The primary endpoint is response, defined by the absence of phlebotomy eligibility.
Secondary endpoints include the number of phlebotomies, which is the primary endpoint for regulatory approval from the European Medicines Agency.
Other endpoints are haematocrit control and improvements in Patient-Reported Outcomes Measurement Information System (PROMIS) Fatigue Short Form Total T-score and the Myelofibrosis Symptom Assessment Form (MFSAF) Total Symptom Score.
Durability of response is evaluated over 52 weeks in patients randomised to sapablursen.
The INTREPID trial is enrolling in the US and will include regions in the Asia Pacific, Europe, Latin America, and North America.
Sapablursen received fast track and orphan drug designations from the US Food and Drug Administration (FDA) in 2024, as well as breakthrough therapy designation in 2025.
Ionis Pharmaceuticals discovered and advanced sapablursen through Phase II, with Ono acquiring exclusive global rights for development and commercialisation in March 2025.
Sapablursen targets transmembrane serine protease 6 (TMPRSS6), leading to increased hepcidin, the central regulator of iron homeostasis.

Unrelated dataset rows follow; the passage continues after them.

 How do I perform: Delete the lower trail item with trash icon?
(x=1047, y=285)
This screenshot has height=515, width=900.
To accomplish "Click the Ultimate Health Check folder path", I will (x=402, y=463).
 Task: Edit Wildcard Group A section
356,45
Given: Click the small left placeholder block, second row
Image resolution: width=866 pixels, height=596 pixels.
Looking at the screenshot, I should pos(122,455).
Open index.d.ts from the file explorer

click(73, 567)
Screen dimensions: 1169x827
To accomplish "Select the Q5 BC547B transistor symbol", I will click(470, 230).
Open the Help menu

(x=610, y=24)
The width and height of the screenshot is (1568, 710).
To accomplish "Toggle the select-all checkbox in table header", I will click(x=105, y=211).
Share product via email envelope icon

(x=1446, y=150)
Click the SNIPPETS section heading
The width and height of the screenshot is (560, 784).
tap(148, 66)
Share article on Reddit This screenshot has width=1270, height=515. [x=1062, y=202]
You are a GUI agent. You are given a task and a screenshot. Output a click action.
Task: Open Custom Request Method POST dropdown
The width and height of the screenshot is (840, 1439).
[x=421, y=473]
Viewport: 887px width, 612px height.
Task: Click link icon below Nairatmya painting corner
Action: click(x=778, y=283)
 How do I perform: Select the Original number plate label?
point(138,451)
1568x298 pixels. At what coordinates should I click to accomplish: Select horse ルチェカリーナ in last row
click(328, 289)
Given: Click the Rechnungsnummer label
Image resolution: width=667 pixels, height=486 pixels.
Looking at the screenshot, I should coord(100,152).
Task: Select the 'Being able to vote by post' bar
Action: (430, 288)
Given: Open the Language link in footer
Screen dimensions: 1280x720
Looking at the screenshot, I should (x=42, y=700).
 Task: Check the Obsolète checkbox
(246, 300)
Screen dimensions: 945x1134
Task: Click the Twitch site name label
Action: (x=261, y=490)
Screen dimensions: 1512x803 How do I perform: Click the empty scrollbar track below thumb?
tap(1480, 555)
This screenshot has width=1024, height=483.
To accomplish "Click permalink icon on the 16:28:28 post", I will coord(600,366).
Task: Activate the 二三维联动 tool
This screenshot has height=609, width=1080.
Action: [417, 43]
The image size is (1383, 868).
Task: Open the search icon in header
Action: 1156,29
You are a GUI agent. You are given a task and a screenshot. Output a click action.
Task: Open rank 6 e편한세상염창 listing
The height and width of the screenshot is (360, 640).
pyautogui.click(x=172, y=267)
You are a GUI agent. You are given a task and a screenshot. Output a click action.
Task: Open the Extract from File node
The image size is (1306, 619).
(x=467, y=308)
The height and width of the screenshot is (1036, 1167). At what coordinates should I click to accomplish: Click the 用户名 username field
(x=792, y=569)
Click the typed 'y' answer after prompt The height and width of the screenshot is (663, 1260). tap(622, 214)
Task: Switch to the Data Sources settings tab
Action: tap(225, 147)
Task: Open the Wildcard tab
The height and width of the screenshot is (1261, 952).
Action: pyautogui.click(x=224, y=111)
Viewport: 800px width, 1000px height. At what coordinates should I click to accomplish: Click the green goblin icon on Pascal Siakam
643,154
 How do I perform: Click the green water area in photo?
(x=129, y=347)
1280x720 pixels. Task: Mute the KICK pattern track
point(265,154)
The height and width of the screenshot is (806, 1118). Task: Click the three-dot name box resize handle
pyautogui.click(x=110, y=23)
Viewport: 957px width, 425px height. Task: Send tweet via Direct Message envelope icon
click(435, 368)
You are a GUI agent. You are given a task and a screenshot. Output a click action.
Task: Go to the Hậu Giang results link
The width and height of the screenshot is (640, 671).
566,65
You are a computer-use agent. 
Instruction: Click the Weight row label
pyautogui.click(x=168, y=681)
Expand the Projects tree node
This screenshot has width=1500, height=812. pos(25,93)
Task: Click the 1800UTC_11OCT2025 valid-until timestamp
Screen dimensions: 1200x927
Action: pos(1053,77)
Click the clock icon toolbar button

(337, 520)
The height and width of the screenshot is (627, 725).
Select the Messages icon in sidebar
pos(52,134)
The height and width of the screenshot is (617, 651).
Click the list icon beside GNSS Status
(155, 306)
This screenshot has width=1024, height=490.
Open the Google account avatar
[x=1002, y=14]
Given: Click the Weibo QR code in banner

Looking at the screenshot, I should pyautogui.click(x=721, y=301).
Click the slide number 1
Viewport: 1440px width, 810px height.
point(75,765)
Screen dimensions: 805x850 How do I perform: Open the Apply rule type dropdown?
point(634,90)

PV is marked by excessive red blood cell production, increasing risks of blood clots, heart attack, stroke, and death.
Deciphera Pharmaceuticals chief medical officer Matthew Sherman said: “We look forward to building upon the positive efficacy and safety results from the Phase IIa IMPRSSION study, which demonstrated the ability of sapablursen to reduce the frequency of phlebotomy, control haematocrit, and improve PV symptoms in patients treated with phlebotomy alone and those on cytoreductive therapies.
“Sapablursen has the potential to be an important new treatment option for patients with PV, and we are excited to begin our Phase III INTREPID study, which brings us one step closer to addressing the unmet needs of these patients.”